How they've shifted over time
Daren's H2020 involvement spans only 2016–2020, making evolution hard to track in detail. Their earliest project (HASNEH, 2016) was a small Phase 1 SME feasibility study on bio-based flame retardants, suggesting they started by validating a specific product concept. By 2017, they joined two larger consortium projects (KARMA2020, DAFIA) focused on waste-to-biomaterials at industrial scale, indicating a shift from solo product exploration to collaborative valorisation work with broader feedstock scope.
Daren moved from single-product feasibility toward broader bio-waste valorisation chains, suggesting they are positioning as a versatile biomaterials partner rather than a single-product company.
How they like to work
With 1 coordinated project (an SME Instrument Phase 1) and 2 as participant in larger consortia, Daren operates as a specialist contributor rather than a consortium leader. Their 32 unique partners across 14 countries indicate they are well-connected for a 3-project SME, largely because their two participant projects (KARMA2020, DAFIA) were sizable Innovation and Research Actions with broad consortia. This suggests they are comfortable working in large international teams and bring a defined technical contribution rather than project management capacity.
Despite only three projects, Daren has built connections with 32 partners across 14 countries — a wide network driven by participation in two large EU consortia. Their reach spans well beyond the Middle East into core European research and industry networks.
What sets them apart
As an Israeli SME participating in European bio-waste valorisation projects, Daren occupies a relatively rare position — bridging Middle Eastern applied chemistry capabilities with EU circular economy research. Their specific combination of keratin processing, bioplastics, and flame retardant expertise across multiple waste feedstocks (feathers, municipal waste, fish waste) makes them a versatile partner for any consortium working on turning organic waste into functional materials. For an SME of their size, the breadth of waste-to-value chains they have worked on is notable.

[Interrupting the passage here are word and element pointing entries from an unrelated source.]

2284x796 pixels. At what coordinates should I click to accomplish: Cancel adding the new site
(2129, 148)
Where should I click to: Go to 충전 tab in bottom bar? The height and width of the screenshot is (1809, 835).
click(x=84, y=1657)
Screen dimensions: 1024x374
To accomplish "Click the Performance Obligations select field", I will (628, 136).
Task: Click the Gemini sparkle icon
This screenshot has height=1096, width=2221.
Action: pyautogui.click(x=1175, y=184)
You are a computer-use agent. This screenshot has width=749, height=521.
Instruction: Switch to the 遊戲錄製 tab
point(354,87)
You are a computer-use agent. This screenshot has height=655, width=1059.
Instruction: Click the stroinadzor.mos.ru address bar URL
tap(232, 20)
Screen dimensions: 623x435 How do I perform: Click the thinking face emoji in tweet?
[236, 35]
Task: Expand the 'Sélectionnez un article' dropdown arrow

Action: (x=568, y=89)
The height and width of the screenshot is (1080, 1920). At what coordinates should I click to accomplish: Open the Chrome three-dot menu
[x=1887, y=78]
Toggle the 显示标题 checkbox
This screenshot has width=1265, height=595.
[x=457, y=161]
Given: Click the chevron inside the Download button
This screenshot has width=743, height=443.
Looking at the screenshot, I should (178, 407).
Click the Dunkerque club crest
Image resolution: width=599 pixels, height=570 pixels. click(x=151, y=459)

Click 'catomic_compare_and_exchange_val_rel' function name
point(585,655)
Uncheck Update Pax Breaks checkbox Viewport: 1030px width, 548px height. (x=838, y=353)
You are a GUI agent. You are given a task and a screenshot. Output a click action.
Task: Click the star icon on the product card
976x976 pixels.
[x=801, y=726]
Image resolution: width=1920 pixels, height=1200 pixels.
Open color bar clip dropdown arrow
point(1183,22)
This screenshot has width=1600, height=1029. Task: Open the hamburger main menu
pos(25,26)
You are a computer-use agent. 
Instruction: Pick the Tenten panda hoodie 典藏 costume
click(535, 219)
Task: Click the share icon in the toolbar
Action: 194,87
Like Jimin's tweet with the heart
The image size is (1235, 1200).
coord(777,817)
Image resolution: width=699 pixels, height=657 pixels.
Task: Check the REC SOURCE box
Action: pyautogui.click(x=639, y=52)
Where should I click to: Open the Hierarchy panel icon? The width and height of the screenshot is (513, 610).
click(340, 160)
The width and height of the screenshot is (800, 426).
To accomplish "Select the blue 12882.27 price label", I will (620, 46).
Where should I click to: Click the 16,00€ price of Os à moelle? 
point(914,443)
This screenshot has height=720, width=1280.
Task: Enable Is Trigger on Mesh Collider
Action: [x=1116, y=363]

Highlights from their portfolio
- DAFIALargest funding (EUR 422K) and broadest scope — biomacromolecules from both municipal bio-waste and fish waste for high-value applications.
- HASNEHTheir only coordinated project, an SME Instrument Phase 1 exploring bio-based flame retardants for consumer electronics and automotive — a niche and commercially relevant application.
- KARMA2020Directly addresses industrial feather waste valorisation into keratin-based bioplastics, a specific circular economy challenge with clear market potential.